Under Saddam Hussein, the average Iraqi was among the poorest in the Middle East, with no access to cell phones, private bank accounts or satellite television. Appliances, like refrigerators and air conditioners, were scarce and more costly than in the United States. Mechanics who fixed cars could only dream of owning one. Hospital administrators' offices were cooled by air conditioners, but not the wards where sick children tried to sleep.
After liberation, economic misery sharply declined. Iraq went from being a nation with some of the highest tariffs in the world to being the one with some of the lowest—slashing the costs of goods across the board. "Big-ticket" items suddenly came within reach of ordinary Iraqis. A huge used-car market sprang up: enterprising Iraqis hitchhiked to Jordan or Syria, bought a used car, drove it to Baghdad and sold it for a small profit.
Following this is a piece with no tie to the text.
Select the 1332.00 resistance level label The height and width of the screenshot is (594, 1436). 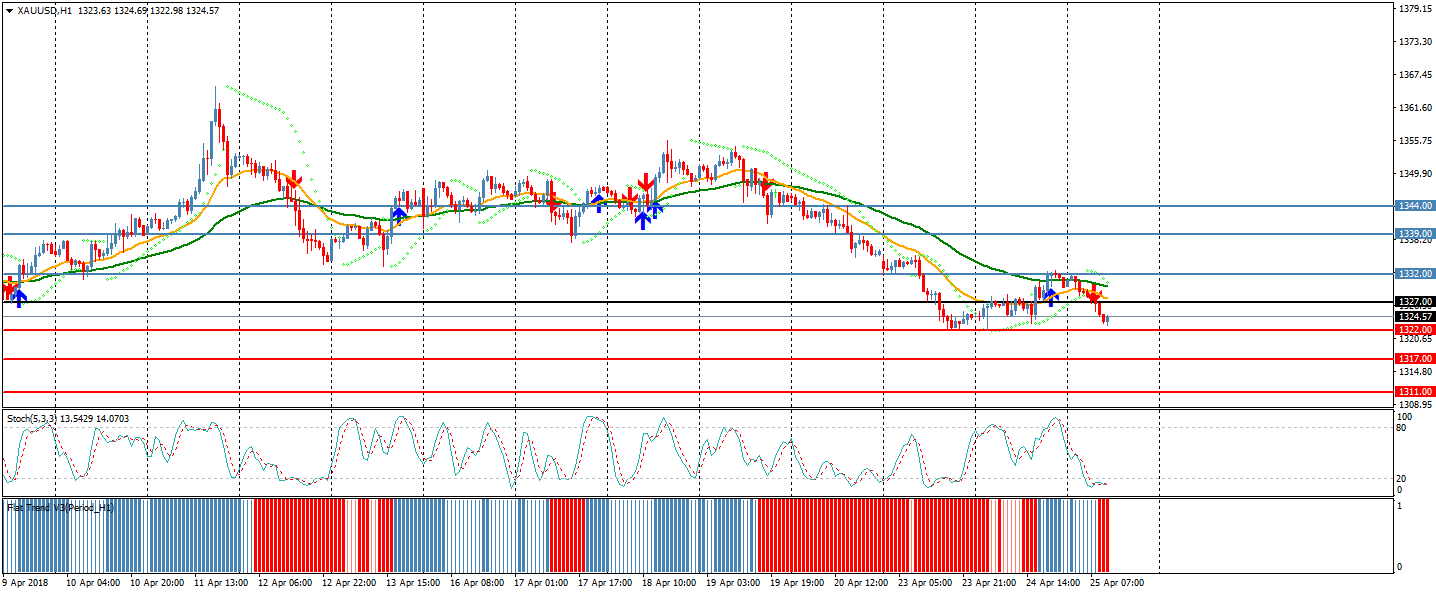(x=1415, y=273)
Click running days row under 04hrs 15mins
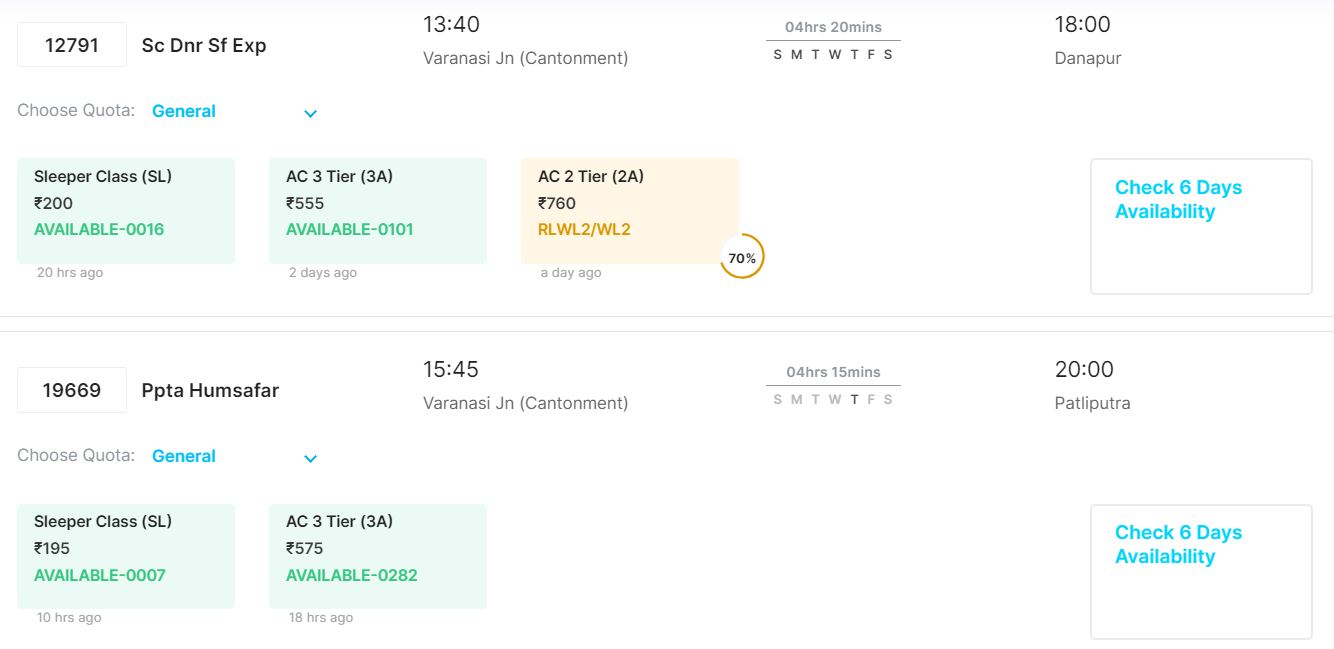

Soon car sellers became so numerous that virtually any Iraqi who wanted a used car could have one for about $1,000.
When I first saw the clothing and food markets in Southern Iraq in July 2003, the locals were proud of the large variety of foreign products. While it might have been better than in Saddam's days, it still seemed pretty East German. But when I returned to those same markets in June 2006, there were stores crowded with new fans, washing machines, and dishwashers from China, Korea and Japan. Prices were lower than in eastern Europe for comparable goods, and some merchants were even extending credit.
For the first time, people were buying air conditioners and washing machines.
The Paris-based OECD captures the trend with a single number: per-capita income in Iraq tripled from 2003 t0 2006. Today, it is higher still.
Home prices are still rising in Baghdad (and apparently in other major Iraqi cities), suggesting that demand is greater than supply. And people are buying.
Private banks accounts are now allowed; many Iraqis will proudly show you their ATM cards.
Food shortages are a distant memory, and private-sector jobs, while still outstripped by government jobs, and jobs created by government contractors, are growing.
Overall, the people of Iraq are far better off economically than they were under Saddam's failing Stalinist economy."